─── Source text
|Publication number||US4573865 A|
|Application number||US 06/595,754|
|Publication date||Mar 4, 1986|
|Filing date||Apr 2, 1984|
|Priority date||Aug 31, 1981|
|Publication number||06595754, 595754, US 4573865 A, US 4573865A, US-A-4573865, US4573865 A, US4573865A|
|Inventors||Edward S. Hsia, Raghuram J. Emani, John H. Starkweather|
|Original Assignee||General Electric Company|
|Export Citation||BiBTeX, EndNote, RefMan|
|Patent Citations (7), Referenced by (106), Classifications (18), Legal Events (5)|
|External Links: USPTO, USPTO Assignment, Espacenet|
This is a division of application Ser. No. 297,688, filed Aug. 31, 1981, now U.S. Pat. No. 4,526,226.
1. Field of the Invention
This invention relates to structural cooling and particularly to a new and improved multiple-impingement cooled structure, such as for use as a turbine shroud assembly.
2. Description of the Prior Art
Structures, such as turbine shrouds and nozzle bands, which are subjected to high temperatures must be cooled in order to reduce possible damage caused by undesirable thermal expansion and to maintain satisfactory sealing characteristics. Several methods of cooling such structures are currently being successfully employed.
One method is film cooling. In film cooling, a thin film of cooling fluid, such as air, is directed to flow along and parallel to the surface which is to be cooled. Although film cooling provides excellent cooling, when used adjacent a gas stream, such as along the inner surface of a turbine shroud in the turbine section of an engine, the film cooling air mixes with the gases in the gas stream. The momentum of the film cooling air is lower than the momentum of gases with which it mixes and thus the resultant overall momentum of the mixed gas stream is lowered. Also, the mixing of the film cooling air with the gases in the gas stream imparts some turbulence to the gas stream. The net result of the mixing of the film cooling air with the gas stream is, in the case of the turbine section of an engine, that there is less work available to rotate the turbine rotor and thus turbine efficiency is decreased. Correspondingly, the greater the amount of film cooling air used, the greater will be the turbine efficiency decrease caused by mixing losses.
Another method of cooling structures is impingement cooling. In impingement cooling, air is directed to impinge substantially perpendicularly upon the surface of a structure to be cooled. When used on a turbine shroud, for example, cooling air is directed to impinge upon the back or outer surface of the shroud, that is, the surface not facing the gas flowpath. The source of the cooling air for both impingement and film cooling air in most gas turbine engines is high pressure air from the compressor. For effective impingement cooling of the entire turbine shroud in current impingement cooling arrangements, a relatively large amount of cooling air must be employed and thus the compressor must work harder to supply the cooling air. Thus, when a large amount of cooling air is required for impingement cooling, engine efficiency is reduced.
──────
#### [Your tasks]
1. Reproduce the patent text starting at "1. Field of" and ending at "turbine shroud assembly.", replacing "turbine shroud assembly" with "nozzle band assembly".
2. In the patent text, what is the source of the cooling air for both impingement and film cooling in most gas turbine engines?
─── Material
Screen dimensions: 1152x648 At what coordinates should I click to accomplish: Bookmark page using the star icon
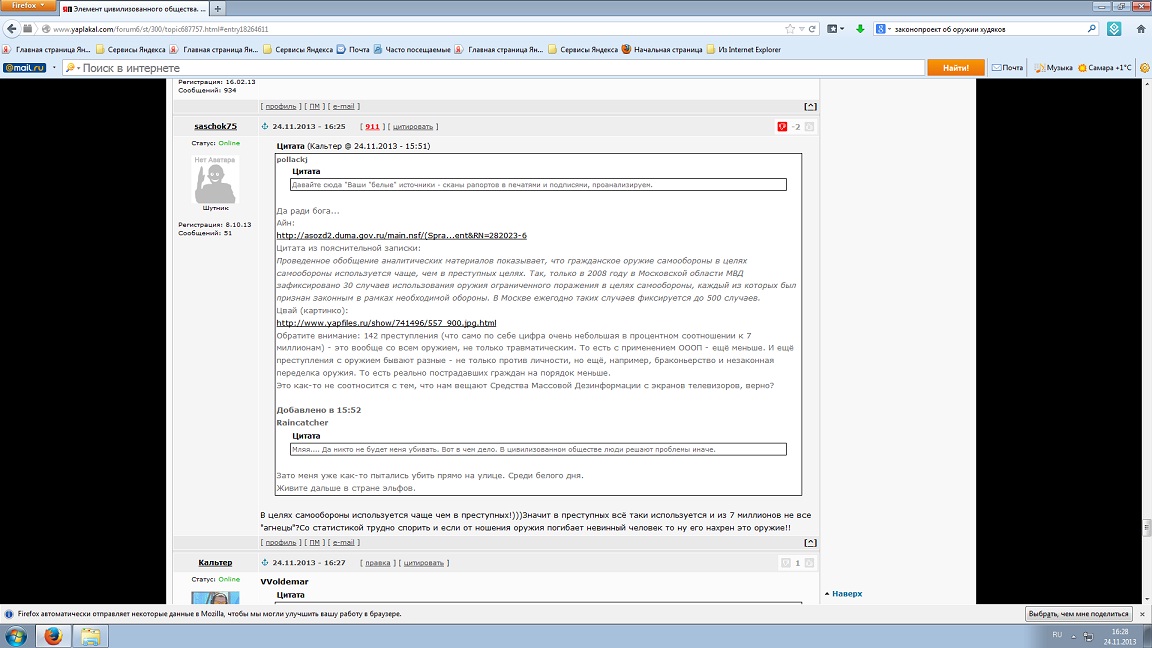pos(790,29)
──────
#### [Solutions below]
1.
1. Field of the Invention
This invention relates to structural cooling and particularly to a new and improved multiple-impingement cooled structure, such as for use as a nozzle band assembly.

2. High pressure air from the compressor.